Warrington Dexter Phillip (born 23 July 1968) is a former West Indian first-class cricketer and convicted murderer. He represented the Leeward Islands cricket team regularly in the Red Stripe Cup during the 1990s and played for his home island of Nevis in the inaugural Stanford 20/20, held in 2006, where they were surprise semi-finalists.

==Cricket career==
Phillip took part in the Leeward's winning Red Stripe Cup campaigns of 1993/94 and 1995/96. He played a big part in the 1995/96 Cup Final against Trinidad and Tobago by taking three wickets in the fourth innings which helped his team to win by 73 runs.

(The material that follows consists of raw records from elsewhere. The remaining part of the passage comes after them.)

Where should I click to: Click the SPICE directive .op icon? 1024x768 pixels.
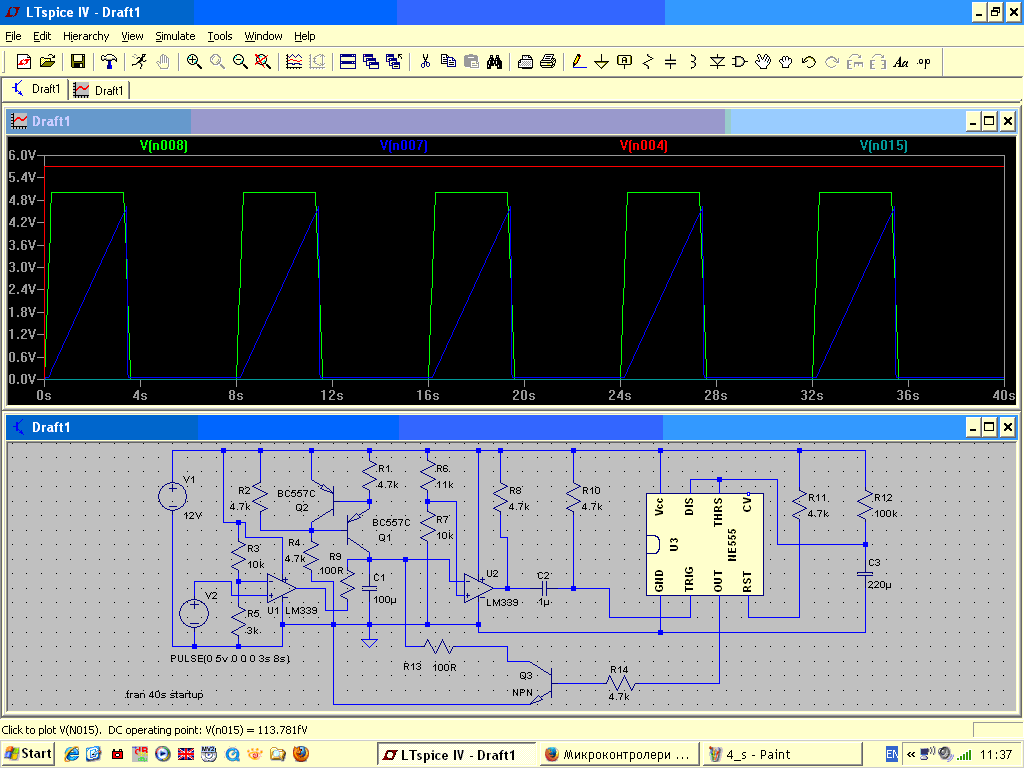pos(923,61)
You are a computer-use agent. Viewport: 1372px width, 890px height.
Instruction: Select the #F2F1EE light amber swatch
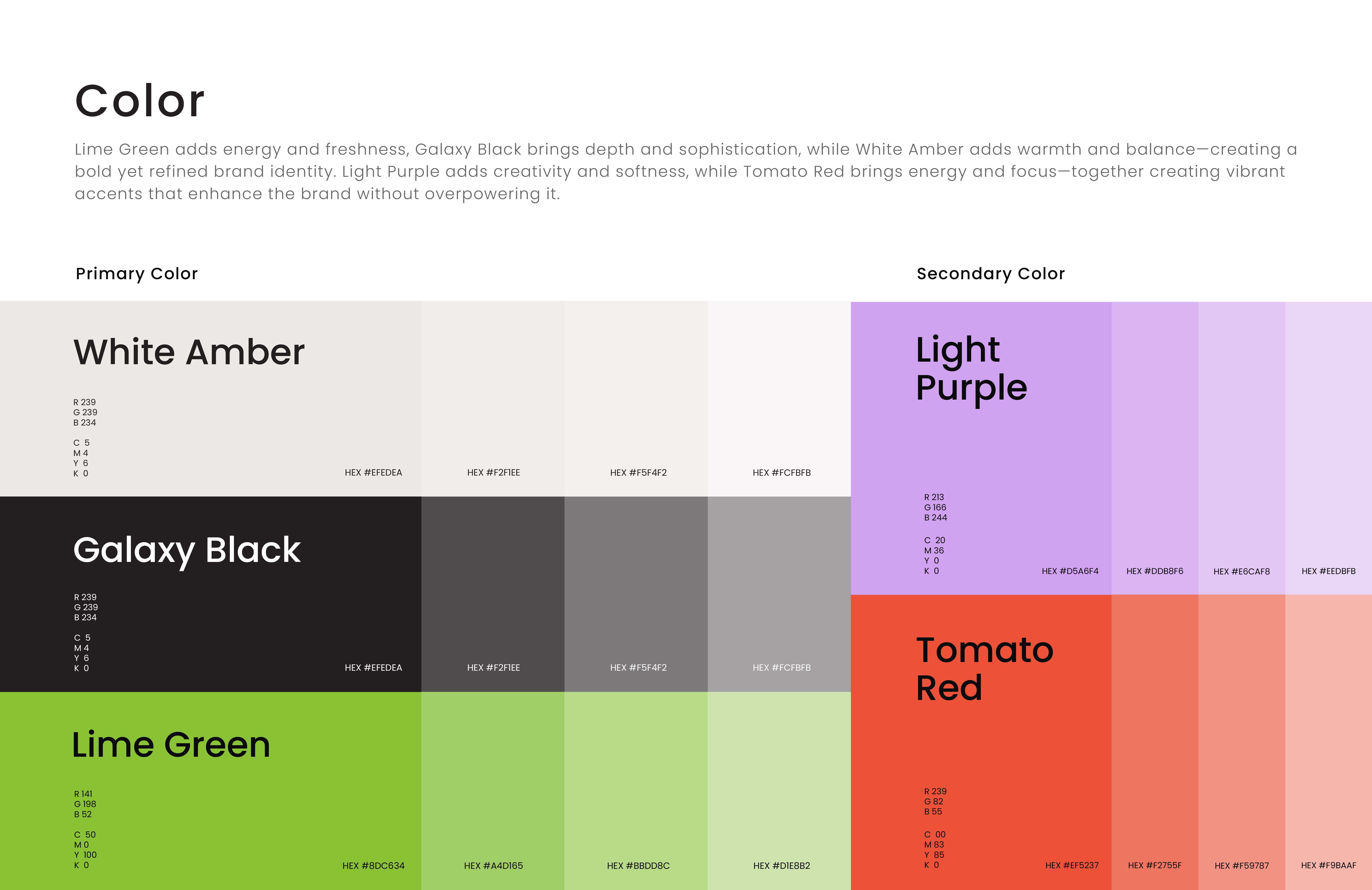(x=493, y=398)
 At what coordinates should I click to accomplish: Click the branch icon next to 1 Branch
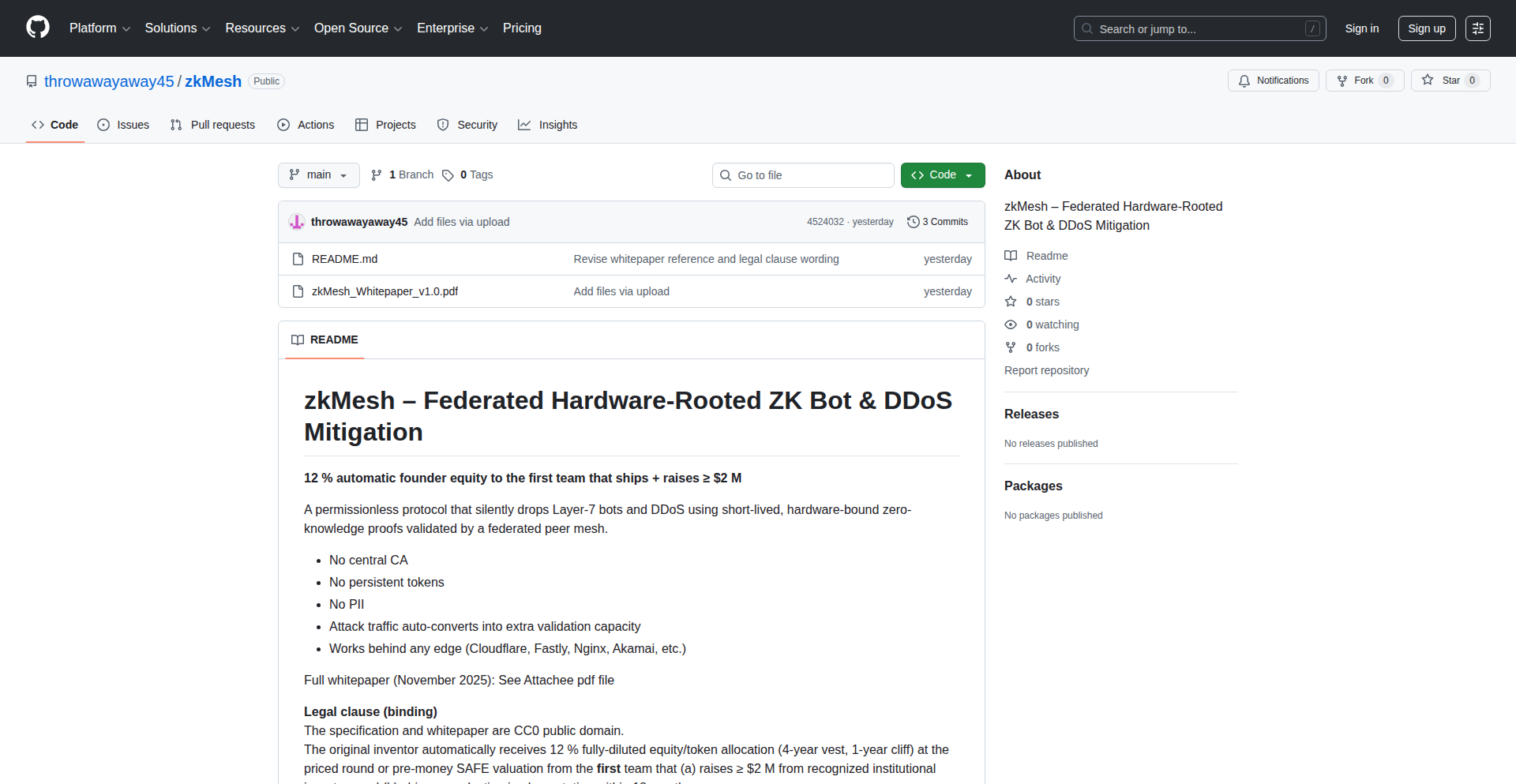(376, 174)
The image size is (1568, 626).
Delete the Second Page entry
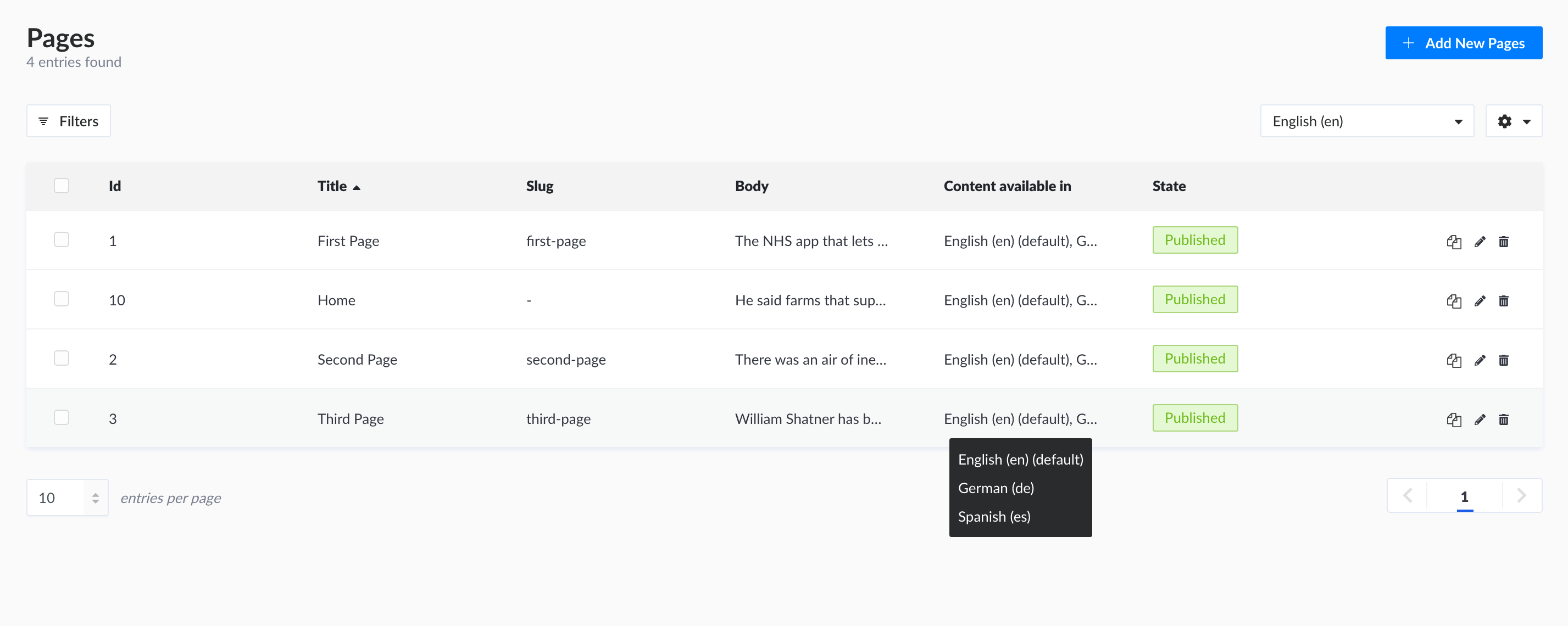[1504, 360]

Perhaps the biggest scalp of his career was Aravinda de Silva, whom he dismissed when the Leeward Islands took on the touring Sri Lankans at St John's in 1997. He has also taken the wicket of Trinidadian Brian Lara, bowling him in a Red Stripe match which the Leeward Islands won.

His best performance in a match came during the 1994/95 Red Stripe Cup when he was Man of the Match after taking match figures of 13 for 123 against Jamaica. Eight of those wickets came in the first innings, at the expense of 92 runs and he took the other five when Jamaica followed on. At the time of his last first-class appearance, only Andy Roberts has taken better match and innings bowling analysis for the Leeward Islands than Phillip. It was a good season for Phillip, with his tally of 28 wickets at 15.50 only bettered in 1996/97 when he took 35 wickets, but at a more expensive average of 29.25.

==Murder conviction==
On 16 February 2006 in Nevis, Phillip's wife Shermel was found dead in the back of her car. Her throat had been slashed and Phillip was arrested and charged by police. On 15 November 2008, a jury in Charlestown found Phillip guilty of murder, and he was due to be sentenced on 22 December 2008, but this was deferred to 6 February 2009. He was sentenced to life in prison.